Longoria thinks Kendall would make a good candidate, and Kendall told me in an e-mail, "If DSG elected the president, I believe I would overwhelmingly win." Now, Kendall seems to view this as a good thing, saying, "This is a sign of the respect I have from my peers." But when I read that, a red flag went up in my mind. I've only observed DSG for one year, but I know that this year's group hasn't done, well, anything. If a bunch of kids who sit around and look important think Kendall would be good at sitting around and looking important, it's a bad sign.

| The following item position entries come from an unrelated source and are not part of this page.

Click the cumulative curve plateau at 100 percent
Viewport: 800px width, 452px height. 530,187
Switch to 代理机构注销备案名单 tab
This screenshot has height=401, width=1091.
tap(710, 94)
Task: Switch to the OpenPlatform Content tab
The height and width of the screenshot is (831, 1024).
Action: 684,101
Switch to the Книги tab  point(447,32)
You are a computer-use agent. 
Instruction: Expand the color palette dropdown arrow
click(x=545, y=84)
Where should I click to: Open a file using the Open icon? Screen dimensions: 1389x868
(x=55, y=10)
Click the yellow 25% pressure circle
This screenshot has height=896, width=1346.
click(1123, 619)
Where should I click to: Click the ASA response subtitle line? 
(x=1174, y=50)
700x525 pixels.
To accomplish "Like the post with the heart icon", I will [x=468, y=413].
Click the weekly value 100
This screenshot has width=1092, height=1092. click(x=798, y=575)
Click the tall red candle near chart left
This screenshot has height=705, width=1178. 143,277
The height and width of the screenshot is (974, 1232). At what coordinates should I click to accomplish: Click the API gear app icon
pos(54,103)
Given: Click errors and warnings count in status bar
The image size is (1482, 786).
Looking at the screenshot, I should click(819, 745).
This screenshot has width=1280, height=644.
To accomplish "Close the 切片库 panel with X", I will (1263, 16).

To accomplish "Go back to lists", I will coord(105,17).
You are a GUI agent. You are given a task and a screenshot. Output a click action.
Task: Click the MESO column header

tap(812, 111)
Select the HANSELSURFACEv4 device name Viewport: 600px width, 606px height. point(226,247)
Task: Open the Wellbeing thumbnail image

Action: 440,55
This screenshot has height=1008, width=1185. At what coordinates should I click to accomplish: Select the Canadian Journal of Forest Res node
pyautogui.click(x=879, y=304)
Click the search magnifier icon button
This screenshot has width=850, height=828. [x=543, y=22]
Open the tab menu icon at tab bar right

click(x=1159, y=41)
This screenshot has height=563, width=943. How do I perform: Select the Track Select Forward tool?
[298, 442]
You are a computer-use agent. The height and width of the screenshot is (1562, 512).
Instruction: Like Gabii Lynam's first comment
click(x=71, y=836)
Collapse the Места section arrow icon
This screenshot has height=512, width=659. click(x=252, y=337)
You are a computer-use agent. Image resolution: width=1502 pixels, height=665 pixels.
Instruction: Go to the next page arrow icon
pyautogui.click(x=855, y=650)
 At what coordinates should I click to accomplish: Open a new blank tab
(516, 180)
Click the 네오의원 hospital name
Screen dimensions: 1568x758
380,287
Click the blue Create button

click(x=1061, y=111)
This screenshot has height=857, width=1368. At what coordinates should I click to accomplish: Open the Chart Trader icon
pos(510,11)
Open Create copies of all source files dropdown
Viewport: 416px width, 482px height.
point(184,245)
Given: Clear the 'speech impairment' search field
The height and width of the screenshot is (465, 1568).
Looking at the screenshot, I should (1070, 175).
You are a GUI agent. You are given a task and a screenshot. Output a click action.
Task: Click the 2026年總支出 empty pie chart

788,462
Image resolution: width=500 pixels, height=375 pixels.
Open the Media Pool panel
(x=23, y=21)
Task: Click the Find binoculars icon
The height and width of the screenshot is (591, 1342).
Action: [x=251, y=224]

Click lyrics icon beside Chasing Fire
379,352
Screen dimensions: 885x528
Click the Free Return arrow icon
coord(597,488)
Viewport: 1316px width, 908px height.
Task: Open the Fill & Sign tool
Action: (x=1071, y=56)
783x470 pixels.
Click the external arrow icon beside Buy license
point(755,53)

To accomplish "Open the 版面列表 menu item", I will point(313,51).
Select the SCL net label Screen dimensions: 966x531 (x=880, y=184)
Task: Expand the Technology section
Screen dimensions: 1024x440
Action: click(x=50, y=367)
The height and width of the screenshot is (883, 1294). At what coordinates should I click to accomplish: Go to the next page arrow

Wolf is completely different from the other candidates. I don't need to reiterate what he's already done on campus-which just goes to show how effective he is without the aid of any organization. While he is "an outsider who thinks DSG needs reform," Wolf is not just making a call for change. I can easily question the motives of every other candidate for every other DSG executive position, but in Wolf I see someone who really does want to change Duke and help students-and he's not just saying it to get a title that can pad his résumé. His sincerity is his most refreshing and desirable quality and separates him from all other candidates.

Wolf has also shown he will actually do things while others just talk about them, as evidenced with his course evaluations website. He also talks to top-level administrators on a regular basis and has relationships with them much different from the typical, overly deferential ones that other students maintain. My only reservation is that some administrators view Wolf as a little too adversarial-but since when has anyone been concerned that DSG is too hard on the administration?

Kendall is my top choice out of all those in the traditional mold of DSG presidential candidates. So if you want somebody who will talk a great game, smile for the cameras and basically be another Jesse Longoria, vote for Remington Kendall-or Thomas Storrs, Felix Li or Hasnain Zaidi, for that matter. Any of these would be safe choice. But if you truly want a change in DSG, want someone who won't give up tailgate without a fight, want someone who will take action instead of writing resolutions, want your rights protected and want your desires conveyed to the most powerful people on campus, vote for Elliott Wolf.

Students have a decision to make this year. You as a voter have a choice. You can make the safe choice, or you can make a statement that you are done with the days of résumé-builders, lip service and seniors who have moved on from Duke before they even set foot on campus for the fall semester. You can vote for the status quo, or you can vote for Elliott Wolf.

Elizabeth Rudisill is a Trinity sophomore. This column is the second in a two-part series in anticipation of today's DSG elections. Author's note: To clarify, junior Jimmy Soni, candidate for vice president of academic affairs, has plans to deactivate his current chairmanships if elected.